Transcribe the records word for word, leaving nothing out.

[Task input — start]

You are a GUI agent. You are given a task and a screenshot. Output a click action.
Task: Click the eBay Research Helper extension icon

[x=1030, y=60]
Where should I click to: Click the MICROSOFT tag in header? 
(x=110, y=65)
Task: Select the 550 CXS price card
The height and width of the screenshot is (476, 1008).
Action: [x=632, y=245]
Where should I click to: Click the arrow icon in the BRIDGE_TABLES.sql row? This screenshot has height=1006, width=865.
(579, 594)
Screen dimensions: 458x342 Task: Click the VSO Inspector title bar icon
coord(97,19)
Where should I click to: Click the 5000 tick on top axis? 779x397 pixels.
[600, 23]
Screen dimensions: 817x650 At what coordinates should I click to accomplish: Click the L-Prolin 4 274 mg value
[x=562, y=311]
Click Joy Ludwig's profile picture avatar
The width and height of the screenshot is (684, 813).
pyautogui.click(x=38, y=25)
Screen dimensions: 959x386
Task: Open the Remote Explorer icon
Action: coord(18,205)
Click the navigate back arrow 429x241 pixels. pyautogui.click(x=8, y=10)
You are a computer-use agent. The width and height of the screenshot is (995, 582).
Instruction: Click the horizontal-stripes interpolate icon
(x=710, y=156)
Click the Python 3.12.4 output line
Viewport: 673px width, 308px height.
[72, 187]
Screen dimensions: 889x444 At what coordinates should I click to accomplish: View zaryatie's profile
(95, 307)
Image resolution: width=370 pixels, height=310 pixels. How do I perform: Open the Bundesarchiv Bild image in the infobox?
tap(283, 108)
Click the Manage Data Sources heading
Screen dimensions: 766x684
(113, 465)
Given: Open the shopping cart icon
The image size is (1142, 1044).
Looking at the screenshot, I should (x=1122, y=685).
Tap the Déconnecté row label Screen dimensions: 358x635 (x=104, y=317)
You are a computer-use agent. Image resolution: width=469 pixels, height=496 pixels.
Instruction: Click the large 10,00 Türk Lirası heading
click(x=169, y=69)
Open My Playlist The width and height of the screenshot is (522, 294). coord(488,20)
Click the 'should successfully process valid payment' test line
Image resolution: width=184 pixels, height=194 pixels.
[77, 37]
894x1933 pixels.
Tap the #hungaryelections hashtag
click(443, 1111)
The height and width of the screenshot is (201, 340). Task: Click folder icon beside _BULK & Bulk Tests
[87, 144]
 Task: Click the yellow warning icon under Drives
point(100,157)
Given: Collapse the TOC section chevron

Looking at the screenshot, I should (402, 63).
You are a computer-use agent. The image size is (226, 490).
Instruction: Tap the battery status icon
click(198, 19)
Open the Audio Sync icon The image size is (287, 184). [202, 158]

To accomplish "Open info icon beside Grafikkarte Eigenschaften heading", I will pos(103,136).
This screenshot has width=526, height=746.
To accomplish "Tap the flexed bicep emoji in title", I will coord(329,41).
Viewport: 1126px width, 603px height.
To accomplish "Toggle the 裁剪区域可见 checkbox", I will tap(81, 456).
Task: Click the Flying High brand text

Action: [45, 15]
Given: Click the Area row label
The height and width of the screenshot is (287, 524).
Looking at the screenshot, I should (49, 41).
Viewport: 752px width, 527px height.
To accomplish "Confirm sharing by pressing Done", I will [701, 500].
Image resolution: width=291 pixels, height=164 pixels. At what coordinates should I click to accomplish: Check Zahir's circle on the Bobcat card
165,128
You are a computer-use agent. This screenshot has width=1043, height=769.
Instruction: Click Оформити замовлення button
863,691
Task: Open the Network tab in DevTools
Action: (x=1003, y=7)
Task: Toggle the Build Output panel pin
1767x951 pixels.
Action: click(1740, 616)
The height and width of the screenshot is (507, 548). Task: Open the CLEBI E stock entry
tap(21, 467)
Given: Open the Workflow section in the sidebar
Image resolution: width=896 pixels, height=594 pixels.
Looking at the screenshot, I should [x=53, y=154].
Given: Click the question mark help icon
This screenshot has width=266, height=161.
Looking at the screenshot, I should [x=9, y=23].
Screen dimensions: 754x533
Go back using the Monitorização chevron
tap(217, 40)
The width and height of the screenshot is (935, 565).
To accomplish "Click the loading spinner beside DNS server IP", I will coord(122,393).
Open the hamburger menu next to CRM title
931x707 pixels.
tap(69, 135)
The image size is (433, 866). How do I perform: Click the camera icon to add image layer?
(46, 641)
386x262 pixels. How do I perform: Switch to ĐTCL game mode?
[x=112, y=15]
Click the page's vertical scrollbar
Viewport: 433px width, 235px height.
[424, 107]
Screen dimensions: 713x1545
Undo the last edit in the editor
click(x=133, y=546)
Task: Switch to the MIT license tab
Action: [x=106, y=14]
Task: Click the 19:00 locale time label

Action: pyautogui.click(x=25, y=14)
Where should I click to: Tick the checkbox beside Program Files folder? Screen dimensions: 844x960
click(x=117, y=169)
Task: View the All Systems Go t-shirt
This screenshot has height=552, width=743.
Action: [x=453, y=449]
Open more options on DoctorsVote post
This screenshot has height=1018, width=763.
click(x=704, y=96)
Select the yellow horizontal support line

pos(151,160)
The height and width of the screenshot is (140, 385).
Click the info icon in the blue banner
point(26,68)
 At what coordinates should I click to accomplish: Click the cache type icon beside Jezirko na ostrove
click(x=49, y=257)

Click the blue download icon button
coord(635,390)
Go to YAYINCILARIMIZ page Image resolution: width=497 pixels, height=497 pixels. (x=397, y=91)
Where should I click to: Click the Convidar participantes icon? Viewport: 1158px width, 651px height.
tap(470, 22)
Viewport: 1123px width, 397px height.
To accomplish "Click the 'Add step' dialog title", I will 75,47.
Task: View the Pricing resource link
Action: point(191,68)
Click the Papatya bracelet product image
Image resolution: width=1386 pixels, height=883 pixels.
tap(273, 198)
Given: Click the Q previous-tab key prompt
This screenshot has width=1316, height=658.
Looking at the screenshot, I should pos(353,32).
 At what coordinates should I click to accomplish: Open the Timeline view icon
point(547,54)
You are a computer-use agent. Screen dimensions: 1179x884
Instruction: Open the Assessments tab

[Task input — finish]

> [Task response]
You are a GUI agent. You are given a task and a screenshot. Output a click action.
Task: Click the eBay Research Helper extension icon

[x=1030, y=60]
Where should I click to: Click the MICROSOFT tag in header? 
(x=110, y=65)
Task: Select the 550 CXS price card
The height and width of the screenshot is (476, 1008).
Action: [x=632, y=245]
Where should I click to: Click the arrow icon in the BRIDGE_TABLES.sql row? This screenshot has height=1006, width=865.
(579, 594)
Screen dimensions: 458x342 Task: Click the VSO Inspector title bar icon
coord(97,19)
Where should I click to: Click the 5000 tick on top axis? 779x397 pixels.
[600, 23]
Screen dimensions: 817x650 At what coordinates should I click to accomplish: Click the L-Prolin 4 274 mg value
[x=562, y=311]
Click Joy Ludwig's profile picture avatar
The width and height of the screenshot is (684, 813).
pyautogui.click(x=38, y=25)
Screen dimensions: 959x386
Task: Open the Remote Explorer icon
Action: coord(18,205)
Click the navigate back arrow 429x241 pixels. pyautogui.click(x=8, y=10)
You are a computer-use agent. The width and height of the screenshot is (995, 582).
Instruction: Click the horizontal-stripes interpolate icon
(x=710, y=156)
Click the Python 3.12.4 output line
Viewport: 673px width, 308px height.
[72, 187]
Screen dimensions: 889x444 At what coordinates should I click to accomplish: View zaryatie's profile
(95, 307)
Image resolution: width=370 pixels, height=310 pixels. How do I perform: Open the Bundesarchiv Bild image in the infobox?
tap(283, 108)
Click the Manage Data Sources heading
Screen dimensions: 766x684
(113, 465)
Given: Open the shopping cart icon
The image size is (1142, 1044).
Looking at the screenshot, I should (x=1122, y=685).
Tap the Déconnecté row label Screen dimensions: 358x635 (x=104, y=317)
You are a computer-use agent. Image resolution: width=469 pixels, height=496 pixels.
Instruction: Click the large 10,00 Türk Lirası heading
click(x=169, y=69)
Open My Playlist The width and height of the screenshot is (522, 294). coord(488,20)
Click the 'should successfully process valid payment' test line
Image resolution: width=184 pixels, height=194 pixels.
[77, 37]
894x1933 pixels.
Tap the #hungaryelections hashtag
click(443, 1111)
The height and width of the screenshot is (201, 340). Task: Click folder icon beside _BULK & Bulk Tests
[87, 144]
 Task: Click the yellow warning icon under Drives
point(100,157)
Given: Collapse the TOC section chevron

Looking at the screenshot, I should (402, 63).
You are a computer-use agent. The image size is (226, 490).
Instruction: Tap the battery status icon
click(198, 19)
Open the Audio Sync icon The image size is (287, 184). [202, 158]

To accomplish "Open info icon beside Grafikkarte Eigenschaften heading", I will pos(103,136).
This screenshot has width=526, height=746.
To accomplish "Tap the flexed bicep emoji in title", I will coord(329,41).
Viewport: 1126px width, 603px height.
To accomplish "Toggle the 裁剪区域可见 checkbox", I will tap(81, 456).
Task: Click the Flying High brand text

Action: [45, 15]
Given: Click the Area row label
The height and width of the screenshot is (287, 524).
Looking at the screenshot, I should (49, 41).
Viewport: 752px width, 527px height.
To accomplish "Confirm sharing by pressing Done", I will [701, 500].
Image resolution: width=291 pixels, height=164 pixels. At what coordinates should I click to accomplish: Check Zahir's circle on the Bobcat card
165,128
You are a computer-use agent. This screenshot has width=1043, height=769.
Instruction: Click Оформити замовлення button
863,691
Task: Open the Network tab in DevTools
Action: (x=1003, y=7)
Task: Toggle the Build Output panel pin
1767x951 pixels.
Action: click(1740, 616)
The height and width of the screenshot is (507, 548). Task: Open the CLEBI E stock entry
tap(21, 467)
Given: Open the Workflow section in the sidebar
Image resolution: width=896 pixels, height=594 pixels.
Looking at the screenshot, I should [x=53, y=154].
Given: Click the question mark help icon
This screenshot has width=266, height=161.
Looking at the screenshot, I should [x=9, y=23].
Screen dimensions: 754x533
Go back using the Monitorização chevron
tap(217, 40)
The width and height of the screenshot is (935, 565).
To accomplish "Click the loading spinner beside DNS server IP", I will coord(122,393).
Open the hamburger menu next to CRM title
931x707 pixels.
tap(69, 135)
The image size is (433, 866). How do I perform: Click the camera icon to add image layer?
(46, 641)
386x262 pixels. How do I perform: Switch to ĐTCL game mode?
[x=112, y=15]
Click the page's vertical scrollbar
Viewport: 433px width, 235px height.
[424, 107]
Screen dimensions: 713x1545
Undo the last edit in the editor
click(x=133, y=546)
Task: Switch to the MIT license tab
Action: [x=106, y=14]
Task: Click the 19:00 locale time label

Action: pyautogui.click(x=25, y=14)
Where should I click to: Tick the checkbox beside Program Files folder? Screen dimensions: 844x960
click(x=117, y=169)
Task: View the All Systems Go t-shirt
This screenshot has height=552, width=743.
Action: [x=453, y=449]
Open more options on DoctorsVote post
This screenshot has height=1018, width=763.
click(x=704, y=96)
Select the yellow horizontal support line

pos(151,160)
The height and width of the screenshot is (140, 385).
Click the info icon in the blue banner
point(26,68)
 At what coordinates should I click to accomplish: Click the cache type icon beside Jezirko na ostrove
click(x=49, y=257)

Click the blue download icon button
coord(635,390)
Go to YAYINCILARIMIZ page Image resolution: width=497 pixels, height=497 pixels. (x=397, y=91)
Where should I click to: Click the Convidar participantes icon? Viewport: 1158px width, 651px height.
tap(470, 22)
Viewport: 1123px width, 397px height.
To accomplish "Click the 'Add step' dialog title", I will 75,47.
Task: View the Pricing resource link
Action: point(191,68)
Click the Papatya bracelet product image
Image resolution: width=1386 pixels, height=883 pixels.
tap(273, 198)
Given: Click the Q previous-tab key prompt
This screenshot has width=1316, height=658.
Looking at the screenshot, I should pos(353,32).
 At what coordinates should I click to accomplish: Open the Timeline view icon
point(547,54)
You are a computer-use agent. Screen dimensions: 1179x884
Instruction: Open the Assessments tab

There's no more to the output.